L’analyse des textes des mémoires et des consultations manuscrites du MS 2440, complétés des 45 consultations publiées d’Haguenot [5], portant sur un total de 123 patients entre 1723 et 1767, permet de caractériser la « clientèle » (avant tout régionale) du médecin, tant sur le plan socio-démographique que pathologique (cf infra) [6]. Ces analyses permettent également de documenter la pratique médicale d’Haguenot : une pratique qui apparaît relativement proche de celle de ses collègues montpelliérains contemporains, avec qui Haguenot consultait d’ailleurs régulièrement (cf infra).

Notes et références

[1] Pour des détails biographiques, voir Etienne-Hyacinthe de Ratte, Eloge de M. Haguenot, 1776 (réimprimé en 1811 par Desgenettes dans les Eloges des Académiciens de Montpellier ) ; Marie-André Haguenot, Une famille de médecins à Montpellier de 1605 à 1818, Montpellier, 1900  ; L. Dulieu, Le Doyen Henri Haguenot , HSM 1973, 7 : 273-284 ; ainsi que la description de la succession aux Archives départementales de l’Hérault (1 HDT B 85-126) (inventaire descriptif en ligne).
[2] Courty est également le nom d’une dynastie médicale de Montpellier dont le plus connu est Amédée, professeur de clinique chirurgicale dans la seconde moitié du XIXe siècle.
[3] L’ensemble apparaît donc constitué presque exclusivement consultations médicales, contrairement aux cartons 1 HDT B 102 (Lettres adressées aux professeurs Haguenot, père et fils, du 22 mai 1690 au 21 août 1763) et 1 HDT B 103 (Minutes de lettres écrites par les professeurs Haguenot, père et fils) des Archives Départementales de l’Hérault où n’apparaissent que de très rares des consultations médicales.

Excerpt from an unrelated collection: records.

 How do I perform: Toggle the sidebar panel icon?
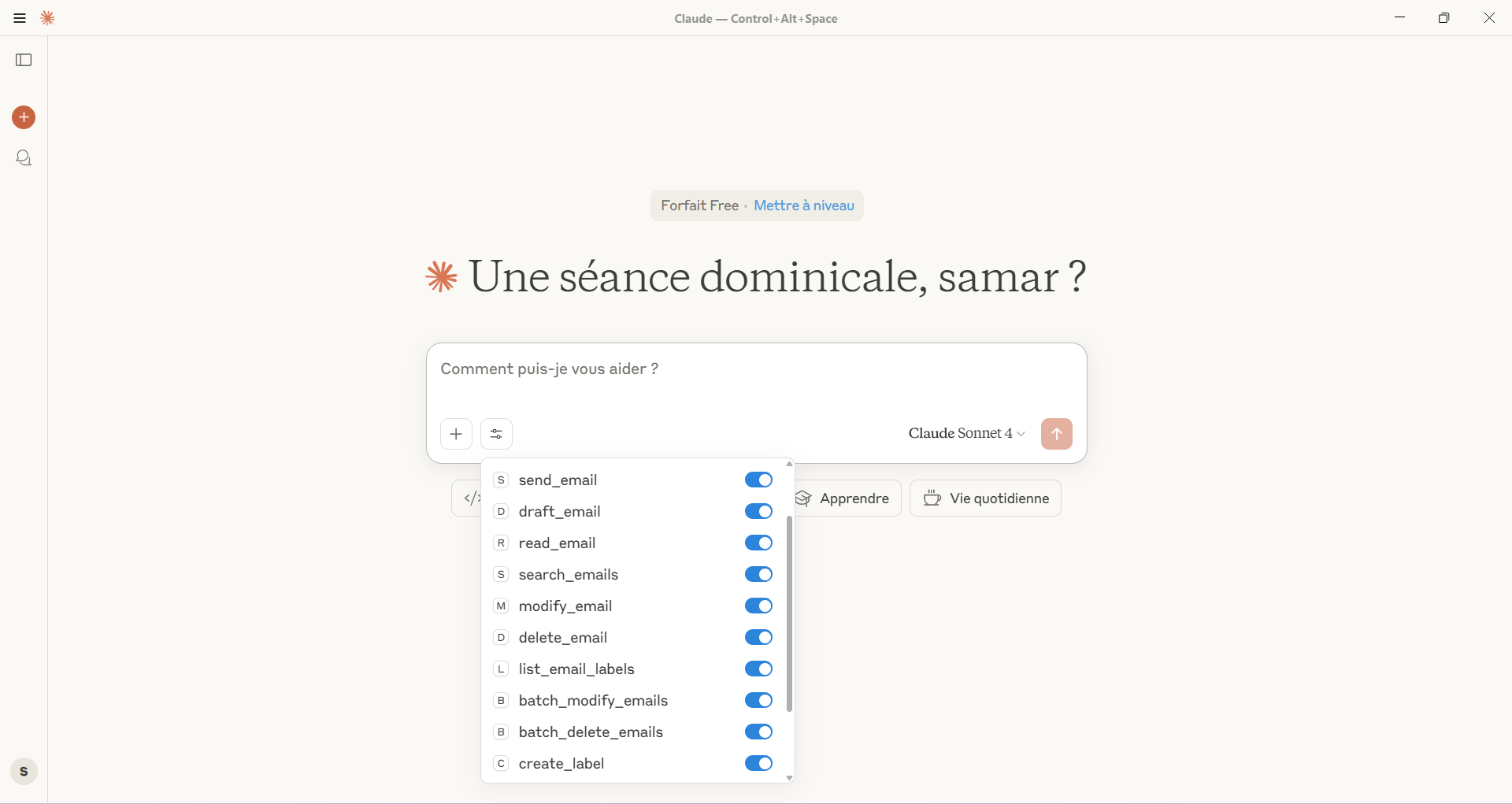(x=24, y=60)
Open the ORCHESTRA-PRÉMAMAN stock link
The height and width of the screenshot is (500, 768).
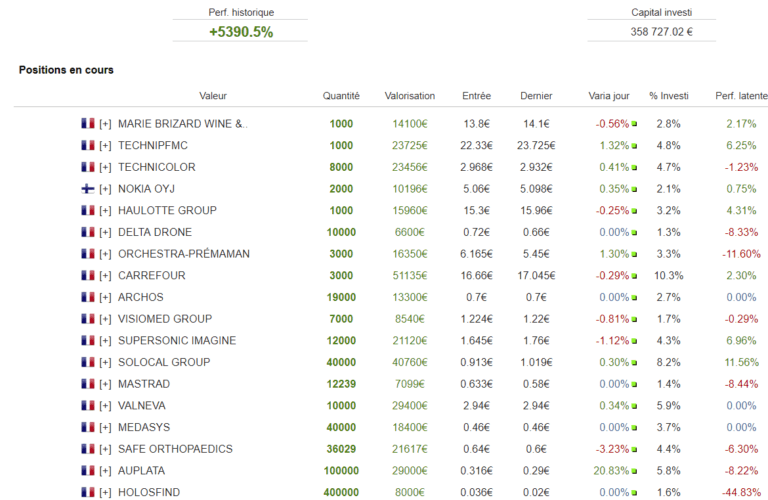(183, 254)
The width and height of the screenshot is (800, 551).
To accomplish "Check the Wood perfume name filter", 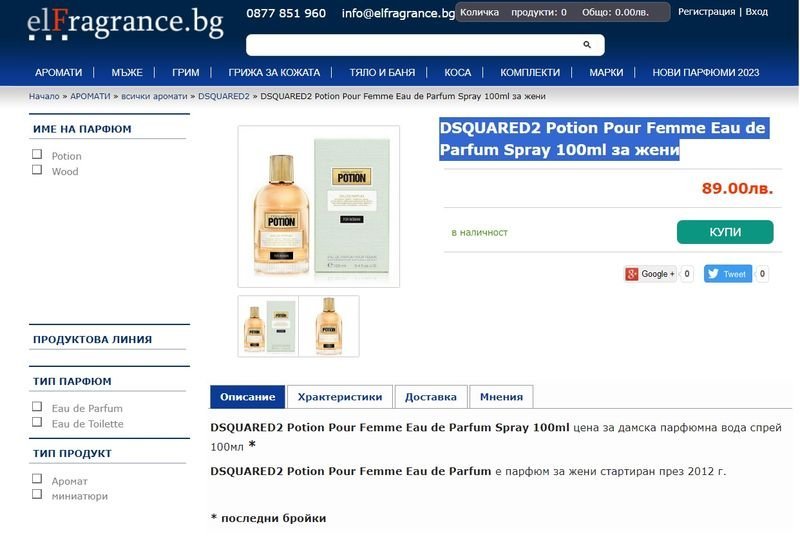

Il n’est pas exclu que les consultations qui forment aujourd’hui le MS 2440 aient été prélevées dans les cartons Haguenot des Archives Départementales de l’Hérault, à une période précoce, où ces consultations pouvaient avoir encore un certain intérêt, peut-être pendant la Révolution.
[4]  Outre les 8 consultations achevées présentes dans la liasse (dont une porte la mention « Consultation que j’avais faite pour Mr Martin et qu'on est pas venu retirer »), 45 consultations d’Haguenot imprimées dans les recueils de Consultations choisies de plusieurs médecins celebres de l'université de Montpellier sur des maladies aigues et chroniques   publiées à Paris par Durand et Pissot entre 1748 et 1750 ont été utilisées pour cette analyse.
[5] Ces 45 consultations ont été publiées dans les recueils de Consultations choisies de plusieurs médecins celebres de l'université de Montpellier sur des maladies aigues et chroniques déjà cités dans la note 4.
[6] Parmi les situations dans lesquelles un diagnostic rétrospectif fiable est possible, on note un cas évident de neurofibromatose de type 1 (exemple 2 « Du mémoire à la consultation »), un cas de tuberculose ganglionnaire secondairement généralisée, un cas de goutte compliquée d’un érésipèle, un cas d’angine de poitrine typique (exemple 1 « Du mémoire à la consultation »), ainsi qu’une possible leptospirose.